I sat down to write this article on the second official day of the British summer. As such, I looked out from my desk to see leaden skies and hear the hissing of the summer rain. At that point I decided it was time The Beauty of Transport headed somewhere with more reliably hot weather. So this week, we’re off to the Canary Islands, and Tenerife in particular.
There’s a splendid moment in 1996 summer blockbuster / super-sized B-movie / guilty pleasure Independence Day (dir. Roland Emmerich) in which huge alien spacecraft hove into view above the world’s major cities. These vast ships have intricately detailed surfaces, and hover impassively in the sky.
A rather similar sensation can be obtained in the realm of public transport at El Intercambiador de Transportes de La Laguna (although I’ve also seen it called Intercambiador Padre Anchieta, a name shared with the nearby tram stop). For English readers, that would translate into something like La Laguna Transport Interchange, or just La Laguna Interchange. Unfortunately, despite its aesthetic qualities, it’s not much photographed, possibly because of its location on an island, and there are even fewer photos of it that are licensed for re-use. So here’s a Google Street View image of it to start with:
The triangular monolith of the bus station’s roof gives every impression of simply floating over the heart of the bus station. The textured, stone-like, black exterior finish is incised at apparently random points by angular cuts. These incisions are finished in smooth red tiling, giving the impression of exposing whatever lies beneath the monolith’s crinkly outer layer. You can also read it as a representation of the volcanic nature of the Canary Islands – black solidified lava with red-hot magma lurking underneath.
The effect of a huge object hovering overhead is achieved by the use of extensive slender glass walls on the ground floor, on which the monolithic roof appears to float. There’s a really nice selection of images of the bus station on this flickr gallery. I’d highly recommend checking it out to see why I’m so enthusiastic about this building.

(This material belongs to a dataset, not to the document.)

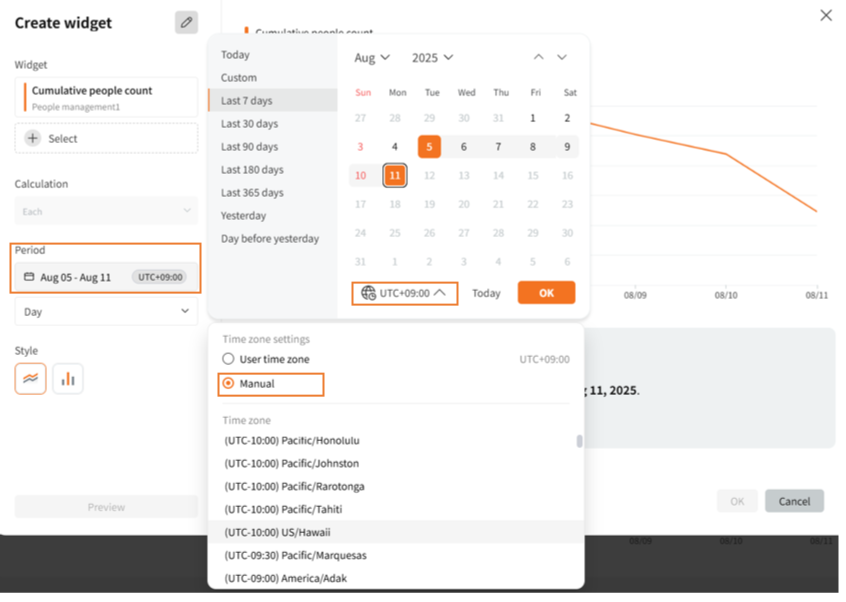Select the bar chart style icon
Image resolution: width=846 pixels, height=602 pixels.
point(68,379)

Underneath the bus station is a covered car park, built into the slope of a hill, the flat roof of the car park forming the platform on which the bus station building and bus bays are located. The stairs up from the car park lead into the part of the bus station building which has solid walls (in plan, the wide east end of the triangular building).
Intercambiador de Transportes de la Laguna is a cracking piece of transport design, not really like anything else that I’ve ever seen. It’s bright and modern at the same time as being dark and pensive, small but with a big impact. There’s nothing inside the upper section apart from a lattice of metalwork to support the exterior shell (there’s a nice diagram on CAD engineering firm Osome’s website here). The remaining details – benches, realtime information displays and the like – are neat, functional, and minimalist, hardly intruding into the overall visual effect.
I wish I was the first person to be reminded of an alien spacecraft by this bus station. However, once you go looking, you’ll find that practically every mention of it on the internet is accompanied by a note on its similarity to alien hardware. What can I say? Great minds think alike, or fools never differ…
Puncturing the roof element are various polygonal holes cut vertically through the structure. These skylights ensure that despite the mass of overhead structure, it’s not too dark underneath. Mind you, given Tenerife’s climate, I’m sure that any shadows cast by the building are very much welcomed by waiting passengers during summer months. The skylights are also fabulously artistic sculptural elements (see this picture).
The bus station opened in 2011, replacing the older San Benito bus station. That one was a queasy Postmodern building, which was situated a few hundred metres up the TF-5 motorway at the next junction, and which appeared to come straight from the Toyland book of transport design.
El Intercambiador de Transportes de La Laguna cost a cool €6.7m¹. But look what you get for your money: something that not only does its job, but enhances the local built environment and raises the profile and apparent quality of island bus operator TITSA. It’s a high-quality invitation to sample public transport, lending the whole TITSA network dynamism and excitement.
The bus station was designed by Canary Islands-based architect Eustaquio Martínez. I’d love to be able to direct you to the relevant page of his website and tell you what he says about the project, but unfortunately it’s not featured there. What you can find is this, an earlier proposal to rebuild San Benito bus station before the decision was taken to build on a new site. Contained in this earlier design are the emerging ideas which made it through to El Intercambiador de Transportes de La Laguna: the triangular plan (imposed in both cases by the sites involved), a heavy roof floating on glass walls, and skylights puncturing the roof structure to bring light down to the ground.
Martínez has worked on other projects with local bus operator TITSA, including one of its major depots at Cuevas Blancas, one of the more aesthetically pleasing structures of its sort. You can see some images of it on TITSA’s website, here, and on Martínez’s website here.
How to find El Intercambiador de Transportes de La Laguna
¹Press release from civil engineer consultancy Teno Ingenieros covering the opening of the bus station, here
Postscript 9 September 2015
It took a while but I finally tracked down some photos of the interchange which the photographer gave me permission to reproduce, so some photos have been added compared to the original version of this article. Many thanks to Jose Ramón Oller González for letting me use his pictures.